## Text excerpt
--- START ---

Trump message to Europe: 'Era of free-loaderism is over'

Police are surrounded by demonstrators who took over the Hollywood 101 Freeway just north of Los Angeles City Hall in protest to the election of Republican Donald Trump as President of the United States in Los Angeles, California, U.S. November 9, 2016 © Mario Anzuoni
America has a chance to have practical businessman approach with Trump instead of bullying and ideological approach of previous administrations, says former US diplomat, Jim Jatras.

America gripped by a second night of protests after Trump's win

In New York, supporters of Hillary Clinton have flooded the streets to vent their anger over the Republican's winning the presidency. And it's not only in New York where crowds have been rallying against Trump.

More protests are expected in New York, as well as Boston, Oakland and Seattle. The crowds are rallying against Trump's views on minorities, immigration and the current US administration.

They were also angry about his ambitious foreign policy pledges, from reforming NATO to healing ties with Russia.

RT: Trump made plenty of pledges during his campaign, from creating jobs and cutting taxes to reforming NATO. But he is a political newcomer. Will he be able to deliver on these?

Jim Jatras: I think he will be able to deliver all his promises, for a couple of reasons. There are a couple of challenges that I could outline, too. But there are two reasons I think he could deliver. One, he is approaching this in a pragmatic and non-ideological way. He is not a big visionary who is going to remake the whole world in our own image, regime change, all that stuff that has got the US into trouble under Obama, under Bush and so forth. The second thing is, I think he will take a businessman’s approach. He will be the Chairman of the Board and try to find the right people to do the right job and have limited, specific, attainable goals that he wants, rather than this continuous process of turning and making a big mess of things with no clear idea what the objectives are. The challenge is especially the foreign policy field. Can he find the people that agree with his gut-level instincts on these things who are not part of the problem, especially a lot of former Republican officials from earlier administrations who, frankly, a lot of them agree more with Hillary Clinton on these things than they do with Trump.

--- END ---

## Required work
(a) List the cities that the article on Trump's election names as places where more protests are expected.
(b) Copy the article on Trump's election word for word from "Police are surrounded" to "diplomat, Jim Jatras.".
The items that follow have no connection to the article on Trump's election.

## Material provided
--- START ---

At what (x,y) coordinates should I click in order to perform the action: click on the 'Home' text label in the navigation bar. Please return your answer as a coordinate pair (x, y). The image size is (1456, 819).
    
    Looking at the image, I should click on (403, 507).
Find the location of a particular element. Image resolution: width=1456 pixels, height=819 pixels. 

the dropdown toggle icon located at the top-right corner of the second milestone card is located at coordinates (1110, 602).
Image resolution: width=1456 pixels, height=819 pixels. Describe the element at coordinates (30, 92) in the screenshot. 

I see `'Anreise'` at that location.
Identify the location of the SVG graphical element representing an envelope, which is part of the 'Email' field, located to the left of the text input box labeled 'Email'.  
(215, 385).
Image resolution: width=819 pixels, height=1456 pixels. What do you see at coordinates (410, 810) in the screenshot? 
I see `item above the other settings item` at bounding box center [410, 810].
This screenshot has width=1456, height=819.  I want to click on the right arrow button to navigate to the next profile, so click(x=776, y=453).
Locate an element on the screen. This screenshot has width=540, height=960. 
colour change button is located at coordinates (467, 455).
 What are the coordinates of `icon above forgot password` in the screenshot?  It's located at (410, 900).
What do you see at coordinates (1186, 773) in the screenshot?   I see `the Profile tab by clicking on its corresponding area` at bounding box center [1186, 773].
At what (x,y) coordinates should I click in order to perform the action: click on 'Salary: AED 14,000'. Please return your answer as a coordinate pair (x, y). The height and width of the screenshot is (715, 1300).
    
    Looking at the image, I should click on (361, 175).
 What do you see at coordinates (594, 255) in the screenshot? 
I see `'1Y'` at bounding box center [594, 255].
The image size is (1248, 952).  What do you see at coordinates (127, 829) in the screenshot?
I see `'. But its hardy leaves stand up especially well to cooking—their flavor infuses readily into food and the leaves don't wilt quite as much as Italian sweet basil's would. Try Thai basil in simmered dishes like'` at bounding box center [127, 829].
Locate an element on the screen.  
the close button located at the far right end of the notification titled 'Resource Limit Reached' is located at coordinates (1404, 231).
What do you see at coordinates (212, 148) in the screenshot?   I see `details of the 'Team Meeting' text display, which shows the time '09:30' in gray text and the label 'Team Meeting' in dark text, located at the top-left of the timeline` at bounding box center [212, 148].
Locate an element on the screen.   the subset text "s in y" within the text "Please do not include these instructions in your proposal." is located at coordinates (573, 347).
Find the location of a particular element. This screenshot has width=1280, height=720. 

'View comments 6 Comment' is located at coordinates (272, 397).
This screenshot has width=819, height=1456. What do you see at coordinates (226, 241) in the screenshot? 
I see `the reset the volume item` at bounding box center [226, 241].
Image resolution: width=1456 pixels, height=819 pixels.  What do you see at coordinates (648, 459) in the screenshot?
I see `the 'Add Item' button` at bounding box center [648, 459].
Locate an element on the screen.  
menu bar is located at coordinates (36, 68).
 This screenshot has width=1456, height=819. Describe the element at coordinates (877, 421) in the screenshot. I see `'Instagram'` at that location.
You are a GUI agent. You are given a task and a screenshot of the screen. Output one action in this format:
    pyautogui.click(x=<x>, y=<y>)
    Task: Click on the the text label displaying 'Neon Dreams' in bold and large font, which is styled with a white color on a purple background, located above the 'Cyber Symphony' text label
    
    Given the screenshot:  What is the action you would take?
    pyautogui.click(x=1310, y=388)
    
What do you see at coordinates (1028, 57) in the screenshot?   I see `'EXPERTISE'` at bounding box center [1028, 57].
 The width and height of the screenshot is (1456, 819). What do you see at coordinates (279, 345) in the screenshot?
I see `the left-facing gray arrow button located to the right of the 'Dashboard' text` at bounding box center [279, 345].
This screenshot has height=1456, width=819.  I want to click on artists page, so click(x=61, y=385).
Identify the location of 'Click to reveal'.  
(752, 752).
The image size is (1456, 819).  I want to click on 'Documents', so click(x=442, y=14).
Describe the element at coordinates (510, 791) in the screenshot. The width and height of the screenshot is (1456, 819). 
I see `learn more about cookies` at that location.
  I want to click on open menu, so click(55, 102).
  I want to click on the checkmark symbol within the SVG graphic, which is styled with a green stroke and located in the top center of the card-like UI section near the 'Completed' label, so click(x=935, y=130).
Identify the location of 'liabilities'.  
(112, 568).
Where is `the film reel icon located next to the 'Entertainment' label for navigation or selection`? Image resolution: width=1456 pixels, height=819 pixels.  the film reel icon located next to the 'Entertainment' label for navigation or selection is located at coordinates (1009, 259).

--- END ---

## Task solutions
(a) New York, Boston, Oakland, Seattle

(b)
Police are surrounded by demonstrators who took over the Hollywood 101 Freeway just north of Los Angeles City Hall in protest to the election of Republican Donald Trump as President of the United States in Los Angeles, California, U.S. November 9, 2016 © Mario Anzuoni
America has a chance to have practical businessman approach with Trump instead of bullying and ideological approach of previous administrations, says former US diplomat, Jim Jatras.